Working data -

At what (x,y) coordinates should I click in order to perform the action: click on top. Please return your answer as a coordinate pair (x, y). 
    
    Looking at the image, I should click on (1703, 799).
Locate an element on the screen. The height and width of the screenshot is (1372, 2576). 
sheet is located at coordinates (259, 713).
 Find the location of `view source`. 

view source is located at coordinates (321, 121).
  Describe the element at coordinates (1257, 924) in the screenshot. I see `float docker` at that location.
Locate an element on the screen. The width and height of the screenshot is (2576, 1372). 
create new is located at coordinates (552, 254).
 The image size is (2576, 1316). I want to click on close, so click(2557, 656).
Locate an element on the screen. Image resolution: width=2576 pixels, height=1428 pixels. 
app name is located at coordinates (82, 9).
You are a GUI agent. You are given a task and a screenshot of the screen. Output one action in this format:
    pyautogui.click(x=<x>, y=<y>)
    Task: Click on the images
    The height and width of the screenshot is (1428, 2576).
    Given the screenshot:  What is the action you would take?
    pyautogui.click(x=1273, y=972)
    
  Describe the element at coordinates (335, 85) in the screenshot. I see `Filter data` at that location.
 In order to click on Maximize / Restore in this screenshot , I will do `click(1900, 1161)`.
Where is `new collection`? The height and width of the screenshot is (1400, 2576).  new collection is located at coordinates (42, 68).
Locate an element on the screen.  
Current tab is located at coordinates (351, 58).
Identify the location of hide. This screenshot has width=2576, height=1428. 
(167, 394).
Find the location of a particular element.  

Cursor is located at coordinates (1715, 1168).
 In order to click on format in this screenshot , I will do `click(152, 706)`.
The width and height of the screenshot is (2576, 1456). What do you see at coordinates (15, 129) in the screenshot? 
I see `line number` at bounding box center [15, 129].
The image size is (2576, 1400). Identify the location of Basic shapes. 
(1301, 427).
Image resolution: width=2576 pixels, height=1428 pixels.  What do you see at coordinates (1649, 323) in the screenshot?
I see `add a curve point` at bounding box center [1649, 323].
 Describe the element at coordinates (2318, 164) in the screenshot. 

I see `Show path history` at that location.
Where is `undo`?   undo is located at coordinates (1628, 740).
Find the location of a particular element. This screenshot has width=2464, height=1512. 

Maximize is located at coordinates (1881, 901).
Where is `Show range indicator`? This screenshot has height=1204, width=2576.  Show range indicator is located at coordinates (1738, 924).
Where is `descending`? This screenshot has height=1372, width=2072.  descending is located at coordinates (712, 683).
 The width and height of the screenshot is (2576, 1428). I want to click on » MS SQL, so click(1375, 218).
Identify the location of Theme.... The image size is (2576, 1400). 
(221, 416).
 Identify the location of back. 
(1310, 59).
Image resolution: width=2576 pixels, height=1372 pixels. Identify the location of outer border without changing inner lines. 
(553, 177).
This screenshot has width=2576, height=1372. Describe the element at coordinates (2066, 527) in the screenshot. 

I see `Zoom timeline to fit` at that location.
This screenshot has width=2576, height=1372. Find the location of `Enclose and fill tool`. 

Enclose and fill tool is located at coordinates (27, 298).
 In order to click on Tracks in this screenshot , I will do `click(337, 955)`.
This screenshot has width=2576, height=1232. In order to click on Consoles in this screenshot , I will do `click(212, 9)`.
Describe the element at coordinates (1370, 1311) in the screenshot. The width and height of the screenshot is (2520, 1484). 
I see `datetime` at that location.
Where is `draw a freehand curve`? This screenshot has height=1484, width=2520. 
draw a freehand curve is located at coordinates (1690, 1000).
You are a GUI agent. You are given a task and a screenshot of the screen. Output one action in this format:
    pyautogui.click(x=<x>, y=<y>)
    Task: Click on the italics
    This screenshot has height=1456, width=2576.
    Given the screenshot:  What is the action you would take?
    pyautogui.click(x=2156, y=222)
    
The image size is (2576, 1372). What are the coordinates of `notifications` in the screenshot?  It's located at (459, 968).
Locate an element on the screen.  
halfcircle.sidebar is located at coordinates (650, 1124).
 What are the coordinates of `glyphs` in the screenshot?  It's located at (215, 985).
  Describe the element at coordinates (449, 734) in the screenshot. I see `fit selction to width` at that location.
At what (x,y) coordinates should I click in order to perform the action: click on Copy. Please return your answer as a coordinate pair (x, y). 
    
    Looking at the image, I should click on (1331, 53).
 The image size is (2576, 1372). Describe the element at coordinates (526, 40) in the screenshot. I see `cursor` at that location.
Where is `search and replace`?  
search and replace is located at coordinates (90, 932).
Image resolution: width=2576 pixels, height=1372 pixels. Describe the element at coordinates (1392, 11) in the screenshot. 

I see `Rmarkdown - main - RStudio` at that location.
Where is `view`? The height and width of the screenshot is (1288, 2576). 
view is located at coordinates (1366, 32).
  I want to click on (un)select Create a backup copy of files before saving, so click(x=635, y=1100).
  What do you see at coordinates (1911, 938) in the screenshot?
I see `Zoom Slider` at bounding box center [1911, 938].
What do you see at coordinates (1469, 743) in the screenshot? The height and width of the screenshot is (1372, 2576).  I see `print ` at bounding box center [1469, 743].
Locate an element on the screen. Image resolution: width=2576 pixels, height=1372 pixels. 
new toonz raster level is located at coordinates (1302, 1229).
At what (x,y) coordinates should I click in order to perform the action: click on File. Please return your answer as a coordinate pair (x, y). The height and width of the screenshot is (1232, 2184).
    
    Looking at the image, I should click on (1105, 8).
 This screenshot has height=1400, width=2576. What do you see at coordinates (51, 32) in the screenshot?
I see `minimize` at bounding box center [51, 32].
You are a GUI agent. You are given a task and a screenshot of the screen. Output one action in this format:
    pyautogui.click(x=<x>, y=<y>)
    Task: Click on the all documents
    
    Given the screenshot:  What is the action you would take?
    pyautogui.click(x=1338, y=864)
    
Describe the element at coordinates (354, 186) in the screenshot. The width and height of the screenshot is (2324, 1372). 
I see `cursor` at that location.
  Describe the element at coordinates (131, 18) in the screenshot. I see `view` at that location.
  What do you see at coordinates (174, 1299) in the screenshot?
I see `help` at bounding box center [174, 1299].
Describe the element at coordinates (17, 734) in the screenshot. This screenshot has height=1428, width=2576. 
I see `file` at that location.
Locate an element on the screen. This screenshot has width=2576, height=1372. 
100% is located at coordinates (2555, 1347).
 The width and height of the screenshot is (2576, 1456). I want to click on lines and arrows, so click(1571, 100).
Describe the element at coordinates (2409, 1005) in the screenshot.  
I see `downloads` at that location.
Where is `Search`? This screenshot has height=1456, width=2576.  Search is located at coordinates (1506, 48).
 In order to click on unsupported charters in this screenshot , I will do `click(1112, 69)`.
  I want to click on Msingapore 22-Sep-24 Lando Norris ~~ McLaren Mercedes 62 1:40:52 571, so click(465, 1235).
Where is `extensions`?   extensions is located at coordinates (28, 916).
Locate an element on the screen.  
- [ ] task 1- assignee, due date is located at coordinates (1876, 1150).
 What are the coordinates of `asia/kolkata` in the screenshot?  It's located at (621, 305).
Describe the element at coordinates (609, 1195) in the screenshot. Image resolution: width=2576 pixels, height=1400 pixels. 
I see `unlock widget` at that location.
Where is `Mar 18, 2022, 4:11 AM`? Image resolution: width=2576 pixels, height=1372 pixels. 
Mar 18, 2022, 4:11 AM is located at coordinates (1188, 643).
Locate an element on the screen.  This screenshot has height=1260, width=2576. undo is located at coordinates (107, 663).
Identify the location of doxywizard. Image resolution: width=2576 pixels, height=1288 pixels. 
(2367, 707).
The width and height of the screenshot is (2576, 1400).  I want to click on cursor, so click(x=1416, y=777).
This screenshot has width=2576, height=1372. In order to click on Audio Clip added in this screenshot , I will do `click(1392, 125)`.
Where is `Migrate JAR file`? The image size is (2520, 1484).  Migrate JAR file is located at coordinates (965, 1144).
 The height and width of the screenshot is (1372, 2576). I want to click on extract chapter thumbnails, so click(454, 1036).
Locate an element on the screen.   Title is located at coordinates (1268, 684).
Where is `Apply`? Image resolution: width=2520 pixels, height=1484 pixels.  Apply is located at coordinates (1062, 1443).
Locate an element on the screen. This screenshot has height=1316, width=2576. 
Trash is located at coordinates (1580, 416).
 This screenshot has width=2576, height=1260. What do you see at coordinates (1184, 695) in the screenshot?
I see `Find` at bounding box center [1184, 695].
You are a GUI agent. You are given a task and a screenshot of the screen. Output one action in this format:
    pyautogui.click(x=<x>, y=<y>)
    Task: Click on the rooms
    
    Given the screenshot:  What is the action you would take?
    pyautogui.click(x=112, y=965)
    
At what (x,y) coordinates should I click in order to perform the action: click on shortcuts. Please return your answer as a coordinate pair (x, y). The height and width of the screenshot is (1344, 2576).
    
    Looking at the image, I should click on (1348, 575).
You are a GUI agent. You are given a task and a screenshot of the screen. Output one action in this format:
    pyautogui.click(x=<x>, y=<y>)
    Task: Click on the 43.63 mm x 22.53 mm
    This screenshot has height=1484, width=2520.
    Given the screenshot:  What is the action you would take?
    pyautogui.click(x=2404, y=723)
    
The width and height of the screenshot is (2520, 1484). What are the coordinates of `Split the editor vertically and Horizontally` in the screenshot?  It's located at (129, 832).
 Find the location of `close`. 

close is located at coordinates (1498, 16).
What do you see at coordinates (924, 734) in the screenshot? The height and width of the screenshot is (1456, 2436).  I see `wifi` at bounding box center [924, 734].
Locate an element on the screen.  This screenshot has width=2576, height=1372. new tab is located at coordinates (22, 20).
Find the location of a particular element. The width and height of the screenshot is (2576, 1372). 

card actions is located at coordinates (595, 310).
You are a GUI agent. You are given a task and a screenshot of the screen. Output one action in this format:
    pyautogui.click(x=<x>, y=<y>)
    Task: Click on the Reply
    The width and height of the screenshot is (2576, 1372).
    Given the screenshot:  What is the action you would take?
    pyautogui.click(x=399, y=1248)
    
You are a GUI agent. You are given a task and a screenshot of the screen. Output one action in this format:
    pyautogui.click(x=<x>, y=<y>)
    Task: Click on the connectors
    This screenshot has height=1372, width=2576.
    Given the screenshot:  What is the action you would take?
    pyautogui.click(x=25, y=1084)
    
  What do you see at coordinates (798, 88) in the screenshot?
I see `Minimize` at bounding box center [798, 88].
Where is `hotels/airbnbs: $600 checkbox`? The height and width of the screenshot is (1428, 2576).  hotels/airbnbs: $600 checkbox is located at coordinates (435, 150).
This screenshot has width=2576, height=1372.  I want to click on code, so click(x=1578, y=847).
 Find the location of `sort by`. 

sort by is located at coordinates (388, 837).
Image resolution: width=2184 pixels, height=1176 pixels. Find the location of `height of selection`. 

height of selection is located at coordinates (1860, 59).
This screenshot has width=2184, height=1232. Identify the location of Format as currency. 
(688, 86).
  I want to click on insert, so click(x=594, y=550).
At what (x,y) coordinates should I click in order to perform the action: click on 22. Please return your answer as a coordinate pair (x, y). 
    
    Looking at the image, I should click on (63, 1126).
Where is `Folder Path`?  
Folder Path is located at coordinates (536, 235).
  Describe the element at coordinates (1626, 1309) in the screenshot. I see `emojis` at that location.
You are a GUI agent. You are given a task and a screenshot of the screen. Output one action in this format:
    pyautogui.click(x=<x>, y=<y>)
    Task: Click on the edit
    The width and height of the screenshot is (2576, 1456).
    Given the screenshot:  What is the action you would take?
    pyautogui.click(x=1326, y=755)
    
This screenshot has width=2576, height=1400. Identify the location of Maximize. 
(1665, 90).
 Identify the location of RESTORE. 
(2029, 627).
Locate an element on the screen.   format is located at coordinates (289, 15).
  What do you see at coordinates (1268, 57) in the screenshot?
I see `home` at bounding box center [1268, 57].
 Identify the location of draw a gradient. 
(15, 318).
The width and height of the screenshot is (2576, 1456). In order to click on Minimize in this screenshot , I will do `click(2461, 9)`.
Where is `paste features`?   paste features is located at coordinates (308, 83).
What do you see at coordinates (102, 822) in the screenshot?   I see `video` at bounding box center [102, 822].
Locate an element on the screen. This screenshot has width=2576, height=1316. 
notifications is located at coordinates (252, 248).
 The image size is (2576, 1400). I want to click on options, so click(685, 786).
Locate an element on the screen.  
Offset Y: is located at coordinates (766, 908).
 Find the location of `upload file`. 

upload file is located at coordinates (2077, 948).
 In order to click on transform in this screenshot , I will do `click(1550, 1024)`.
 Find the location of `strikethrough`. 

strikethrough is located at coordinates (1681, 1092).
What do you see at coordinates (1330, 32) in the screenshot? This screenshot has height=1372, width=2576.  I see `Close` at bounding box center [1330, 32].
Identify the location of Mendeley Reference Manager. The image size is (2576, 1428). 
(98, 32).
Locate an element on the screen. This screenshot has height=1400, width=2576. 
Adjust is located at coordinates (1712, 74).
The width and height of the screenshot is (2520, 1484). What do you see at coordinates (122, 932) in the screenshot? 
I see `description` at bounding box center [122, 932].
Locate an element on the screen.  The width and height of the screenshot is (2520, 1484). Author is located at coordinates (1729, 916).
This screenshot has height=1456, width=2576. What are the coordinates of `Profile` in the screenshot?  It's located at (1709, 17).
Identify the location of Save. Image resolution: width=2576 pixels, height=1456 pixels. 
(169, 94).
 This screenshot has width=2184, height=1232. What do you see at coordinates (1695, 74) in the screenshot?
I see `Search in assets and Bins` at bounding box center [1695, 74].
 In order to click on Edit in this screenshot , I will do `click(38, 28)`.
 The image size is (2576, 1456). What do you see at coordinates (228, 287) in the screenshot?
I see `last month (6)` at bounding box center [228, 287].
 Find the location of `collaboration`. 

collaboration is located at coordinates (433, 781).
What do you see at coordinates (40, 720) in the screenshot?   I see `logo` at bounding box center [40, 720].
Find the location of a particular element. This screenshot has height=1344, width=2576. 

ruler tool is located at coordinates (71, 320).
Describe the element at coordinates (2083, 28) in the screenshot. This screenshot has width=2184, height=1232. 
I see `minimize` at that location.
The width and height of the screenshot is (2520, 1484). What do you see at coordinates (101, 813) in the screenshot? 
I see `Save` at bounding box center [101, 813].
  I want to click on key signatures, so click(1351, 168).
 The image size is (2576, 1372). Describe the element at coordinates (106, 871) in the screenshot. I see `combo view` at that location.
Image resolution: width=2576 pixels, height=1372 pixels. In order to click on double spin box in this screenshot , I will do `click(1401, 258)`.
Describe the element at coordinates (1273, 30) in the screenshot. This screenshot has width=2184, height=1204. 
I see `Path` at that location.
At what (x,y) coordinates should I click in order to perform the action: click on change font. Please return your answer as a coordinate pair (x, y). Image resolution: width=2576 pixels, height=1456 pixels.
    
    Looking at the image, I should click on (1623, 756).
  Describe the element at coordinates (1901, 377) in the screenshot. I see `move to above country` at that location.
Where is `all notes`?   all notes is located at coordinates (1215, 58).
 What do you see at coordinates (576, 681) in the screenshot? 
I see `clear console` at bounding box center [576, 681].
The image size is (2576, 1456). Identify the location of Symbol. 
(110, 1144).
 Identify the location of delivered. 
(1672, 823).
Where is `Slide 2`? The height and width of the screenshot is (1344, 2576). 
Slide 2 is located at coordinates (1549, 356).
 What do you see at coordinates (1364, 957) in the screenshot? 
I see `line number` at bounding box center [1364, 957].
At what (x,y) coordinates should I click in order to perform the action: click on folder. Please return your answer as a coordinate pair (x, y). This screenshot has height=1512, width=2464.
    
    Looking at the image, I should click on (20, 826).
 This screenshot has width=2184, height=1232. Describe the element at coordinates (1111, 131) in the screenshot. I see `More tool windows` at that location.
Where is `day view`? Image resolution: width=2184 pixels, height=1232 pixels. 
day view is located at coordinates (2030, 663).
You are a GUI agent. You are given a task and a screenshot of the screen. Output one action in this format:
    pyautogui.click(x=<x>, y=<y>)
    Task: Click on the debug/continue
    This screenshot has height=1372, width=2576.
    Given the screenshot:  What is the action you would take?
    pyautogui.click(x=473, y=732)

Written exercise - Copy the data above verbatim, from the line containing "click on 22." up to and including the line containing "Offset Y: is".

Answer -
At what (x,y) coordinates should I click in order to perform the action: click on 22. Please return your answer as a coordinate pair (x, y). 
    
    Looking at the image, I should click on (63, 1126).
Where is `Folder Path`?  
Folder Path is located at coordinates (536, 235).
  Describe the element at coordinates (1626, 1309) in the screenshot. I see `emojis` at that location.
You are a GUI agent. You are given a task and a screenshot of the screen. Output one action in this format:
    pyautogui.click(x=<x>, y=<y>)
    Task: Click on the edit
    The width and height of the screenshot is (2576, 1456).
    Given the screenshot:  What is the action you would take?
    pyautogui.click(x=1326, y=755)
    
This screenshot has width=2576, height=1400. Identify the location of Maximize. 
(1665, 90).
 Identify the location of RESTORE. 
(2029, 627).
Locate an element on the screen.   format is located at coordinates (289, 15).
  What do you see at coordinates (1268, 57) in the screenshot?
I see `home` at bounding box center [1268, 57].
 Identify the location of draw a gradient. 
(15, 318).
The width and height of the screenshot is (2576, 1456). In order to click on Minimize in this screenshot , I will do `click(2461, 9)`.
Where is `paste features`?   paste features is located at coordinates (308, 83).
What do you see at coordinates (102, 822) in the screenshot?   I see `video` at bounding box center [102, 822].
Locate an element on the screen. This screenshot has width=2576, height=1316. 
notifications is located at coordinates (252, 248).
 The image size is (2576, 1400). I want to click on options, so click(685, 786).
Locate an element on the screen.  
Offset Y: is located at coordinates (766, 908).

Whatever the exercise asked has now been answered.